In [1]:
import torch

print("CUDA available:", torch.cuda.is_available())
print("GPU count:", torch.cuda.device_count())
print("Current device:", torch.cuda.current_device())
print("GPU name:", torch.cuda.get_device_name(torch.cuda.current_device()) if torch.cuda.is_available() else "No GPU found")

CUDA available: True
GPU count: 1
Current device: 0
GPU name: NVIDIA GeForce RTX 3050 Laptop GPU


Predictions using Logistic regression

In [3]:
import joblib

vectorizer = joblib.load("tfidf_vectorizer.pkl")
lr_model = joblib.load("logistic_regression_email_classifier.pkl")
print("✅ Traditional ML model and vectorizer loaded successfully")

✅ Traditional ML model and vectorizer loaded successfully


In [4]:
def predict_logistic(email_text):
    X = vectorizer.transform([email_text])
    prediction = lr_model.predict(X)[0]
    confidence = lr_model.predict_proba(X).max()
    return prediction, confidence


In [8]:
email = "Please review the attached document for the project updates and let me know your feedback."

label, score = predict_logistic(email)
print("Logistic Regression Prediction:", label)
print("Confidence:", round(score, 3))


Logistic Regression Prediction: request
Confidence: 0.998


In [9]:
email = "Thanks for your prompt response to my query."

label, score = predict_logistic(email)
print("Logistic Regression Prediction:", label)
print("Confidence:", round(score, 3))


Logistic Regression Prediction: feedback
Confidence: 0.999


In [26]:
email = " check for the database error"

label, score = predict_logistic(email)
print("Logistic Regression Prediction:", label)
print("Confidence:", round(score, 3))


Logistic Regression Prediction: complaint
Confidence: 0.999


DistiBERT predictions

In [14]:
import torch
from transformers import AutoTokenizer, AutoModelForSequenceClassification


In [15]:
tokenizer = AutoTokenizer.from_pretrained("models/distilbert_classifier")
bert_model = AutoModelForSequenceClassification.from_pretrained(
    "models/distilbert_classifier"
)
bert_model.eval()
print("✅ DistilBERT model and tokenizer loaded successfully")

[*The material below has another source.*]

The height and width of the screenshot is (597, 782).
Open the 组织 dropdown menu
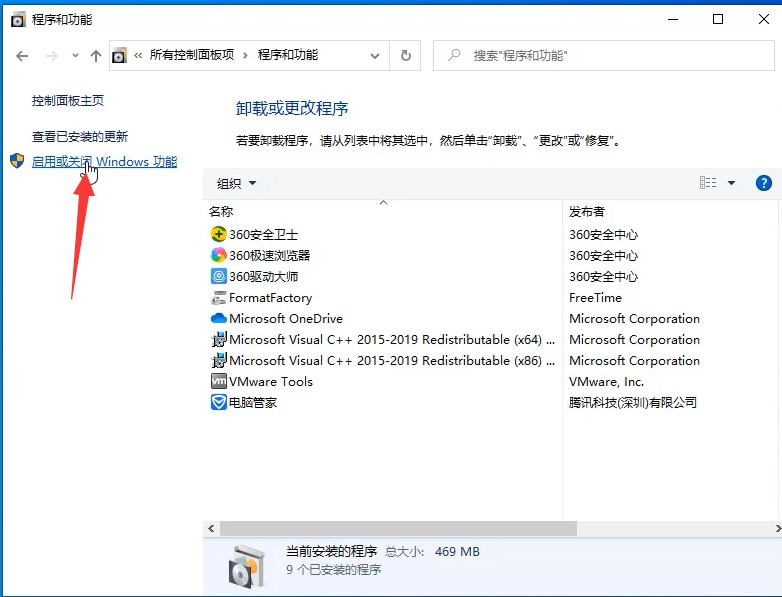237,183

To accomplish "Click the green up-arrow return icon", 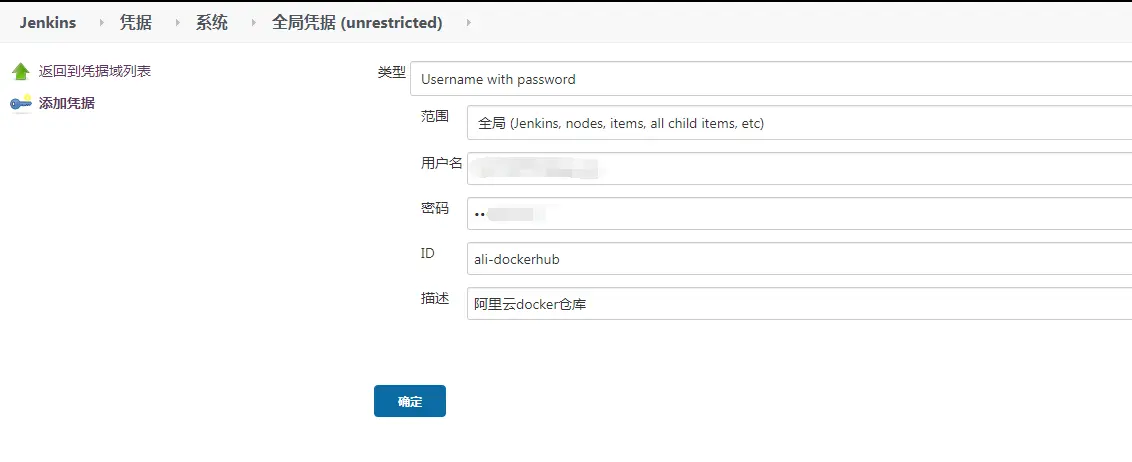I will point(20,72).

✅ DistilBERT model and tokenizer loaded successfully


In [17]:
label_map = {
    0: "complaint",
    1: "feedback",
    2: "other",
    3: "request",
    4: "spam"
}

def predict_distilbert(email_text):
    inputs = tokenizer(
        email_text,
        return_tensors="pt",
        truncation=True,
        padding=True,
        max_length=256
    )

    with torch.no_grad():
        outputs = bert_model(**inputs)

    probs = torch.softmax(outputs.logits, dim=1)
    confidence, predicted_class = torch.max(probs, dim=1)

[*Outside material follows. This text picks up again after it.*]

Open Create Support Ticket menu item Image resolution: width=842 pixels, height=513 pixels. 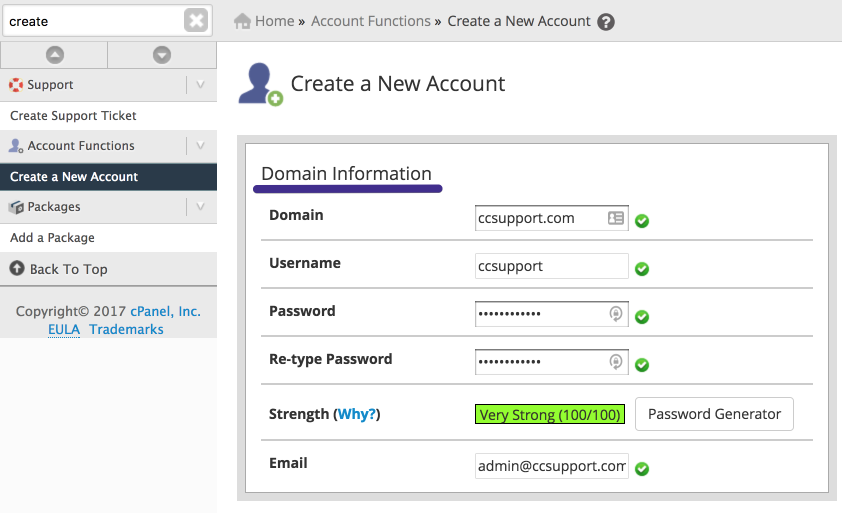73,116
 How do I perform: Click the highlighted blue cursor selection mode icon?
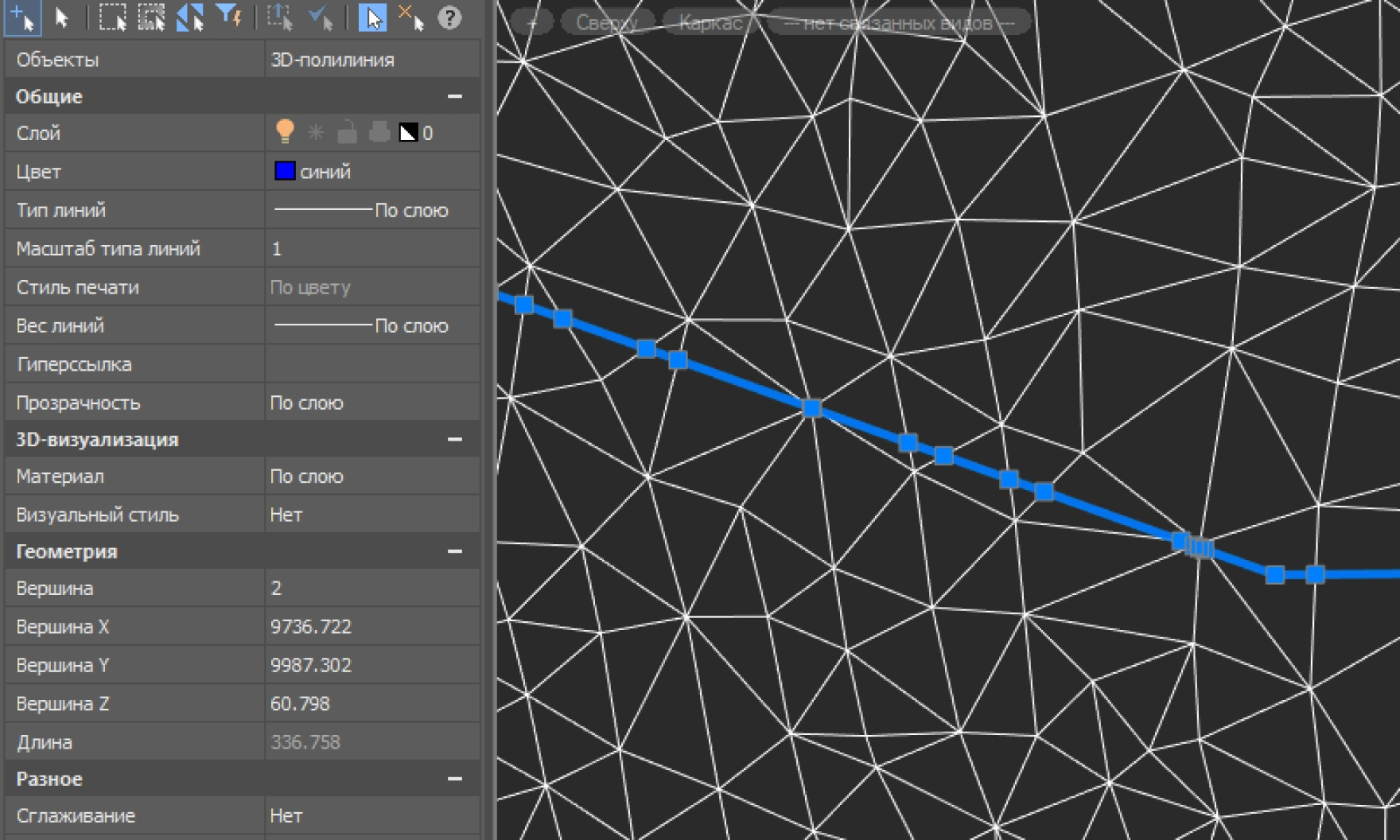371,18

    return label_map[predicted_class.item()], confidence.item()



In [27]:
email = "Check for the database error"

label, score = predict_distilbert(email)
print("DistilBERT Prediction:", label)
print("Confidence:", round(score, 3))


DistilBERT Prediction: complaint
Confidence: 0.995


In [19]:
email = "Please review the attached document for the project updates and let me know your feedback."

label, score = predict_logistic(email)
print("Logistic Regression Prediction:", label)
print("Confidence:", round(score, 3))


Logistic Regression Prediction: request
Confidence: 0.998


In [20]:
email = "Thanks for your prompt response to my query."

label, score = predict_logistic(email)
print("Logistic Regression Prediction:", label)
print("Confidence:", round(score, 3))


Logistic Regression Prediction: feedback
Confidence: 0.999


In [30]:
email = "my system has has been down for two days and needs urgent attention."

lr_label, lr_score = predict_logistic(email)
bert_label, bert_score = predict_distilbert(email)

print(f"Logistic Regression → {lr_label} ({lr_score:.2f})")
print(f"DistilBERT          → {bert_label} ({bert_score:.2f})")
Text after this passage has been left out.